I have a question but it might as well be or become a proposition towards Open-E.
We are using a DSS208 storage appliance as a iSCSI target for some VMware hosts. Since each host now hosts around 5 virtual machines (some are testing and mock-up machines, hence the 'around' ) and we want each virtual guest to stay on its own storage volume, the number of logical volumes created is increasing rather rapidly.
For now, the volumes are still manageable by keeping a table of 'which volume contains what' and, of course, mapping each volume to a identifiable iSCSI volume helps alot. I am afraid, however, should the number of logical volumes increase further and should more than just one person start working on them, then administration becomes a burden and error-prone (you do _not_, for example, want your Exchange server to mount its own databases but fail to mount its log files volume or mixup the system volumes of two Domain Controllers!).
So ... is there a way to rename logical volumes so the names of the volumes can make sense to us human beings? Is there a CLI command I am unaware of or is there an option somewhere hidden in the GUI? If not, would it be possible, even if only through a CLI, to provide that option to (registered, i.e. commercial) DSS users?
Thnx for your response. Yes we renamed the targets, in fact that is what I meant by 'mapping each volume to an identifiable iSCSI volume helps alot'. Perhaps I wasn't clear enough on that.
And indeed I was talking about the volume names in the VG tab. They are named automatically and use a scheme with an incrementing four digit, zero padded suffix.

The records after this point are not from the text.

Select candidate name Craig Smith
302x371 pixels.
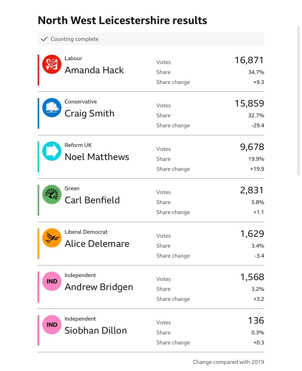(89, 114)
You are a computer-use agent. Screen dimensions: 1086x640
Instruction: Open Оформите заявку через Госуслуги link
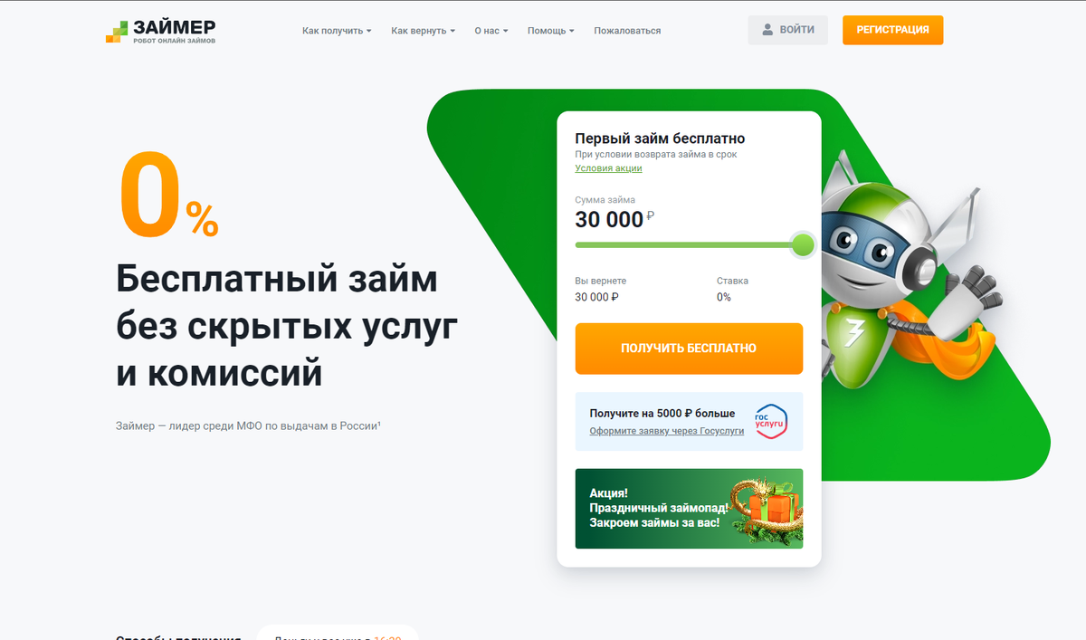point(666,431)
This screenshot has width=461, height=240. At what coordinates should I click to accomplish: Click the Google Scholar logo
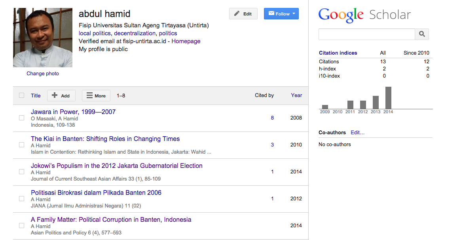(x=364, y=15)
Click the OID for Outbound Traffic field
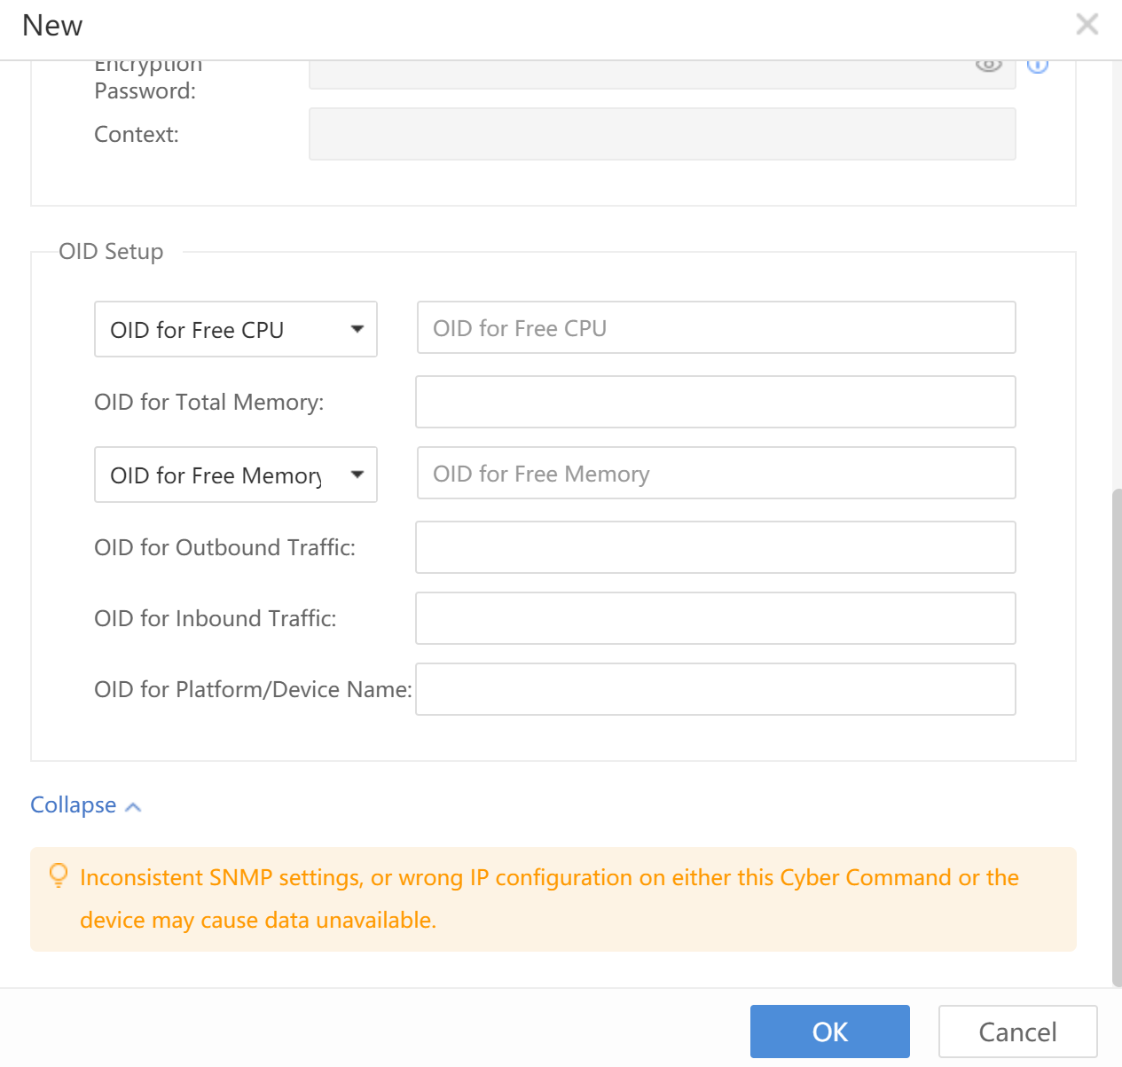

I am afraid that we start losing track when looking at 30+ volumes and would like to either a) be able to change the naming scheme or b) use a custom name for certain volumes so they are identifiable.
thank you for any help/suggestions on this matter!
The worries we had about losing track of logical volumes if naming them in the VG tab is not possible were justified unfortunately
We're currently using ten volumes that are published as iSCSI targets and cutting one of them out (e.g. reconfiguring, merging or splitting up) makes identifying which logical volume contains what a tough cookie.